• [EXERCISE DESCRIPTION]: In the letter about the Oil & Water series below, what concentration of toluene and benzene in diluted bitumen does the writer report?

• [EXTRACT TO READ]:
== == ==
Editor: I commend your team on the excellent and largely accurate three-part series Oil & Water, regarding the potential increase in crude oil tankers in Vancouver harbour. Unfortunately, the second part examining the effects of a spill contained numerous unchallenged errors by interviewees.
Firstly, Rex Weyler’s claim that bitumen hitting the water separates into gases and creates a toxic cloud is sheer fiction. If he meant diluted bitumen (“dilbit”), it is still a misleading statement, in my opinion. Some of the light diluent will evaporate, but it is harmful only if people stay in the area downwind for some time.
Significant exposure can cause nausea, headaches, and respiratory problems, and people may need to leave the area, depending on the situation. Over a few days, the fumes dissipate. Like table salt, which is toxic above certain limits, it’s all about the dose. As to the threat of toluene and benzene, their concentration in dilbit is less than one per cent, or one-thirtieth of that in the gasoline you pour into your lawn mower.
The oil sinks to the bottom, Weyler claims. Some heavy crudes such as Mexican Maya may sink to the bottom of a fresh water body, but typical Canadian bitumen should not in either fresh water (U.S. Environmental Protection Agency conclusion), or especially in our denser salt water. However, the final result depends on the crudes shipped, and a turbulent fresh water river could cause such problems.
Weyler says he based his $40 billion number for an oil spill cleanup “here” by comparing our situation to somebody’s estimated $50 billion cleanup cost for the BP offshore oil rig blowout in the Gulf of Mexico. He might as well compare it to the cost of a space shuttle flight; it’s total apples and oranges.
Let’s look at the differences between our situation and that incident.
First, there have been serious blowouts on oil platforms. In a century of tankers in B.C. waters, there has never been a major spill, even in the half century before radar, electronic depth finders, GPS, tethered tugs, double hulls and coastal pilots on our tankers.
== == ==
• [PROVIDED DATA]:
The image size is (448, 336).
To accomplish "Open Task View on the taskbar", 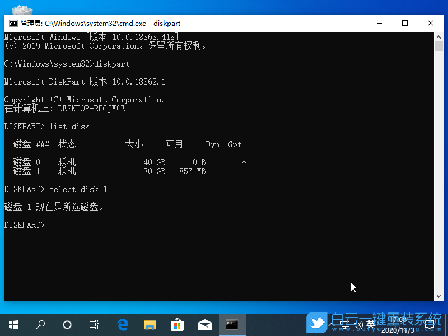I will [x=94, y=324].
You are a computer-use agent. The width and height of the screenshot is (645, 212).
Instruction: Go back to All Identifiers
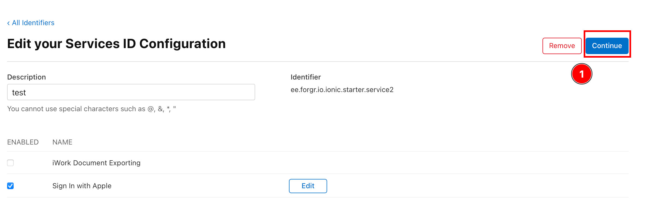[33, 23]
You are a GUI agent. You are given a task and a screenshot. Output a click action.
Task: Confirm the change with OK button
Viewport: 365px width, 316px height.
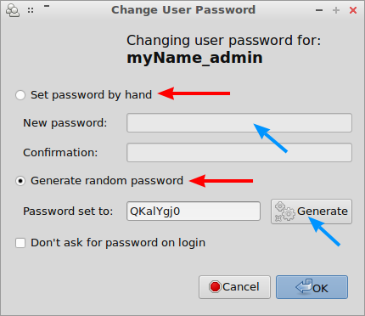[312, 287]
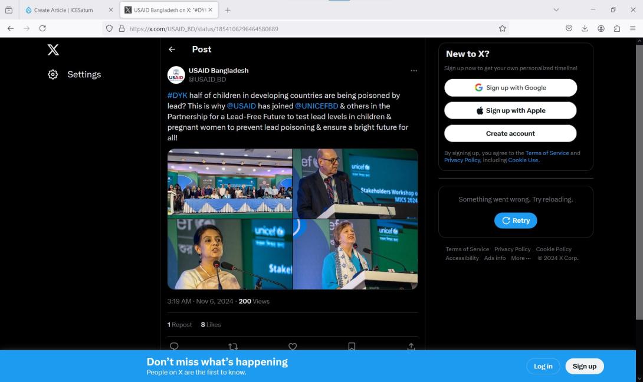Screen dimensions: 643x382
Task: Bookmark this page with the star
Action: click(x=503, y=28)
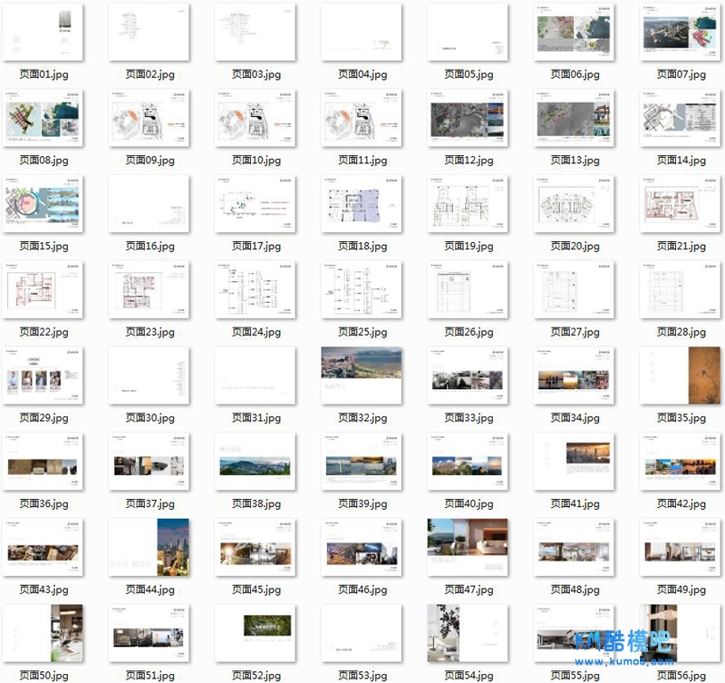Click the 页面47.jpg living room thumbnail
Viewport: 725px width, 683px height.
click(468, 547)
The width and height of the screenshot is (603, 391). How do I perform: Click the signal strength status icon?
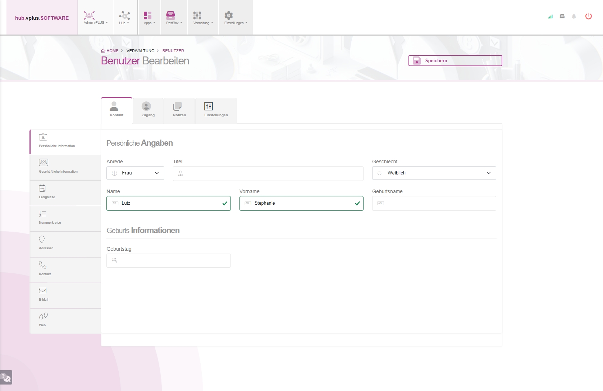point(550,17)
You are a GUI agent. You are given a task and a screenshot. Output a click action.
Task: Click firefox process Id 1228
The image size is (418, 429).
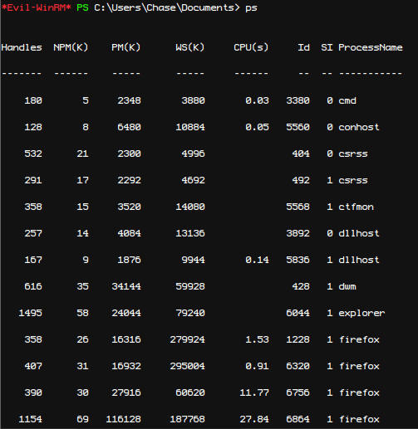pyautogui.click(x=298, y=339)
== == ==
• [TASK ANSWER]: Less than one per cent, or one-thirtieth of their concentration in the gasoline poured into a lawn mower.